Tuning the ion conductivity of Zr-based metal–organic framework ionogels by linker functionalization

Abstract

Solid-state ion conductors have improved significantly in the past decade. Envisioned applications range from metal anode batteries and fuel cells to sensors and medical technologies. The choice of solid electrolytes is, however, relatively limited and it remains challenging to find new systems that can be tuned and processed easily. Here, we investigate solid ion conductors based on the UiO-66 metal–organic framework (MOF) structure. Three synergistic approaches are used for the realization of MOF-based solid ion conductors: post-synthetic modifications by lithium alkoxide grafting on the [Zr₆O₄(OH)₄]¹²⁺ cluster site, the use of alternate linkers with additional functionality and the incorporation of an ionic liquid in the porous structure that leads to the formation of an ionogel. Depending on the exact configuration and composition used, the overall ionic conductivity can be improved by up to 6 orders of magnitude.
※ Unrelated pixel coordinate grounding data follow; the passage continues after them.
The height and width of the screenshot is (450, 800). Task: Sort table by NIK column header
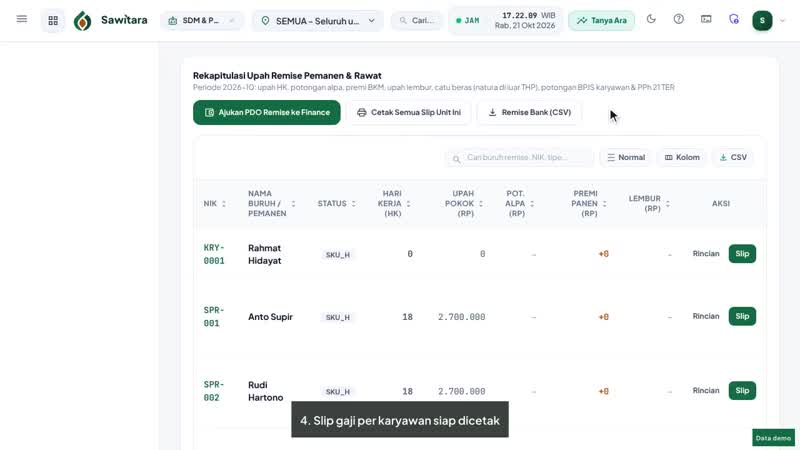point(215,204)
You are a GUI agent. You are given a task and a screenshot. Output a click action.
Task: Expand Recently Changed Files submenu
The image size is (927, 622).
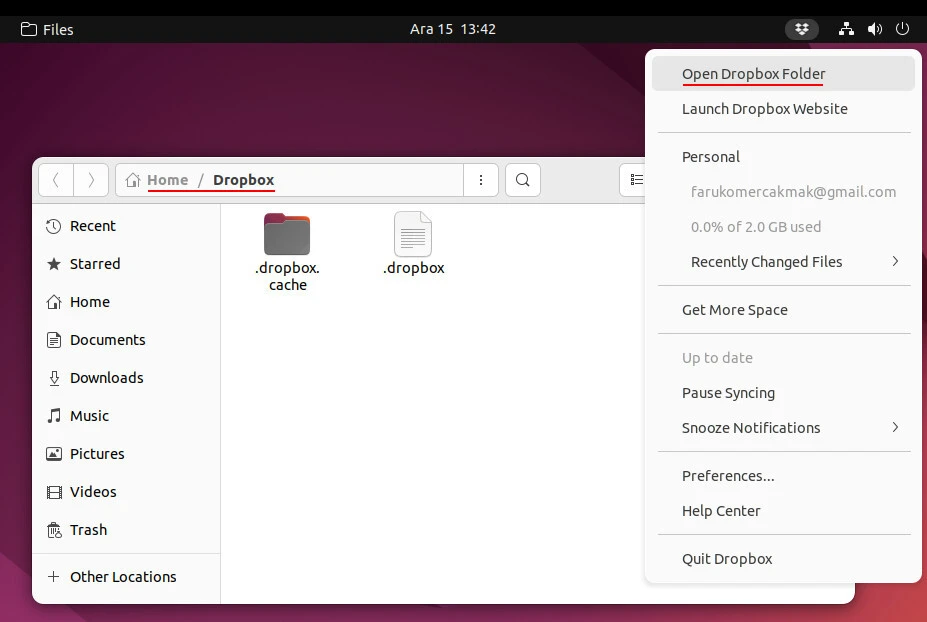(x=894, y=262)
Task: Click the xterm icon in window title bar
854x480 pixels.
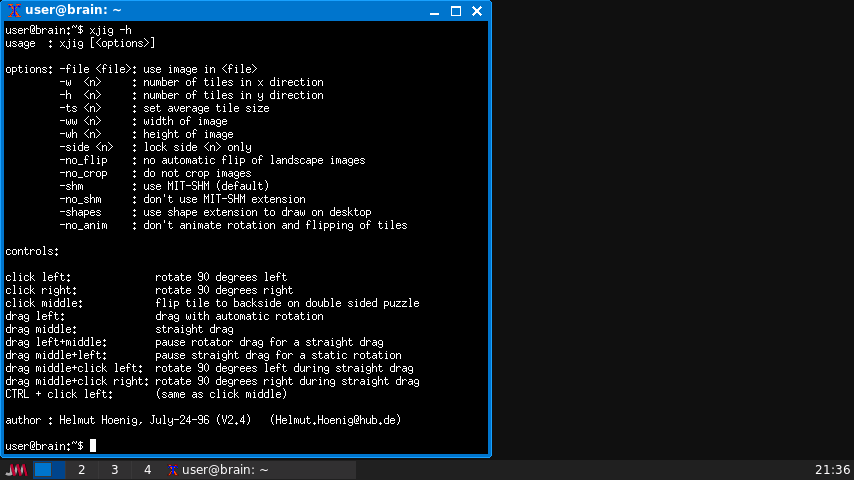Action: pos(15,11)
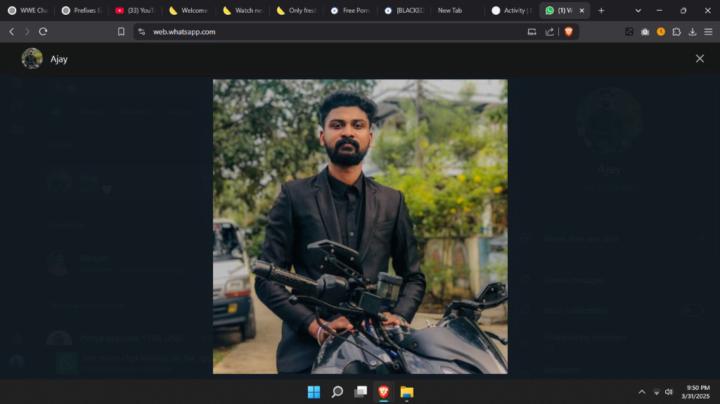Image resolution: width=720 pixels, height=404 pixels.
Task: Click Ajay's profile avatar in viewer header
Action: tap(32, 59)
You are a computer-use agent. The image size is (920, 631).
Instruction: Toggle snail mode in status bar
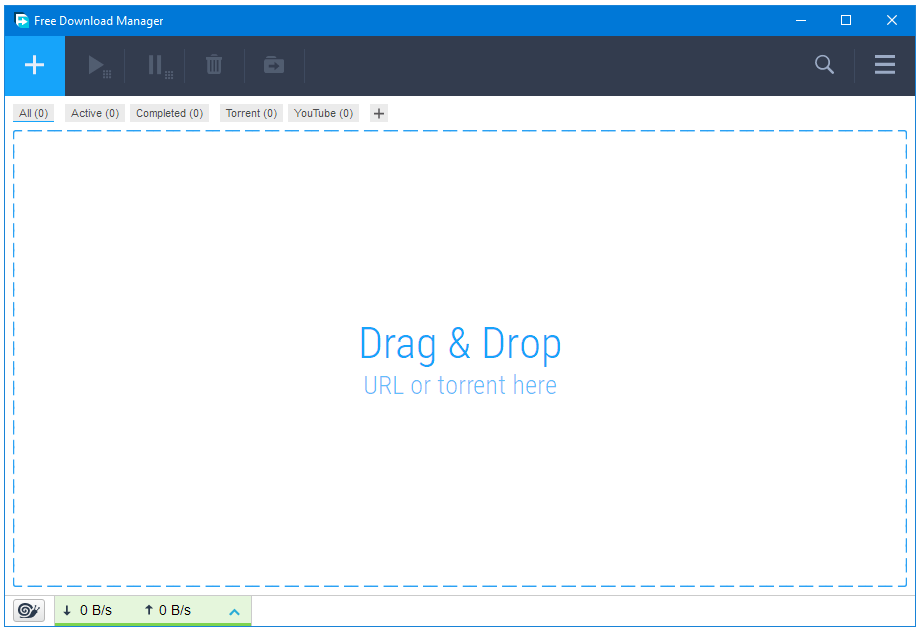point(29,610)
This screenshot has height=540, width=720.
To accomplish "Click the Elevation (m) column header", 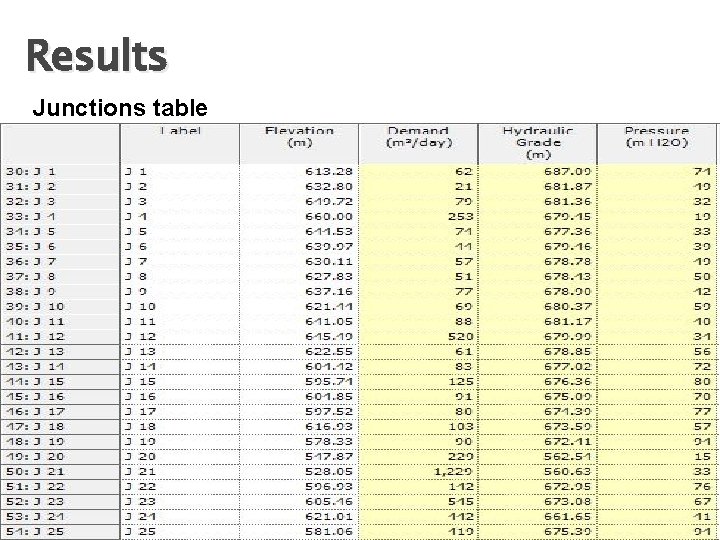I will [x=299, y=137].
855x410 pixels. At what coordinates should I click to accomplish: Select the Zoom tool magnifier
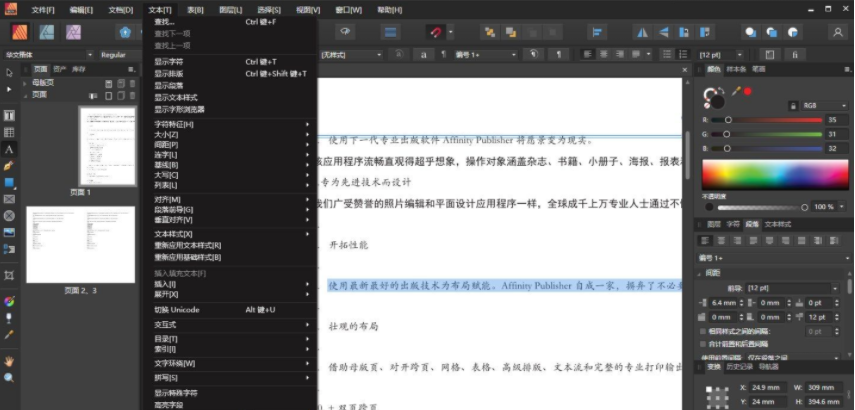coord(9,378)
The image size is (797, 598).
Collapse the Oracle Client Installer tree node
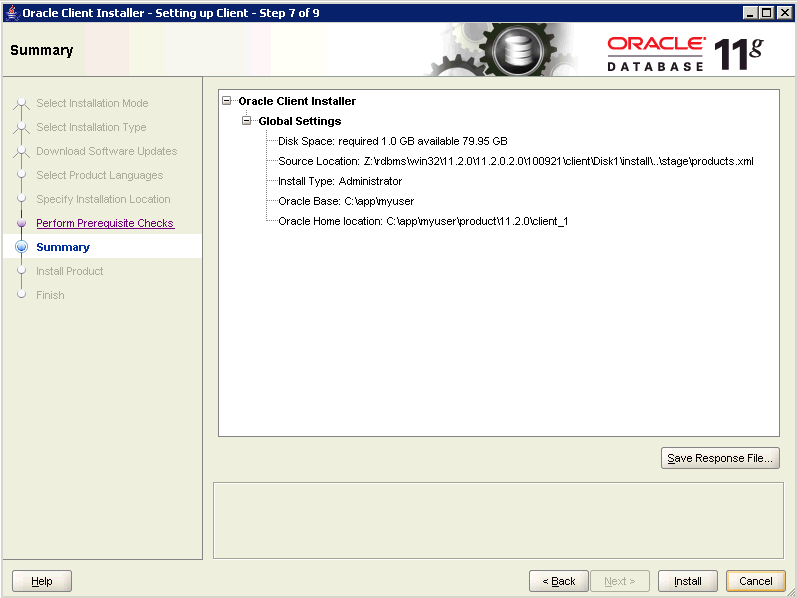(x=227, y=101)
Our results show that MOF-based ion conductors are complex systems in which several ions, such as Li⁺, protons and ionic liquids species, are the mobile charge carriers. Establishing the ionic species responsible for conduction constitutes one of the aims of this investigation. For instance, high total ionic conductivities of up to 0.5 mS cm⁻¹ at 293 K are recorded, with protons likely having a major contribution. Thus, our work demonstrates the versatility of the MOF-based solid ion conductors and opens the path towards advanced electrochemical applications.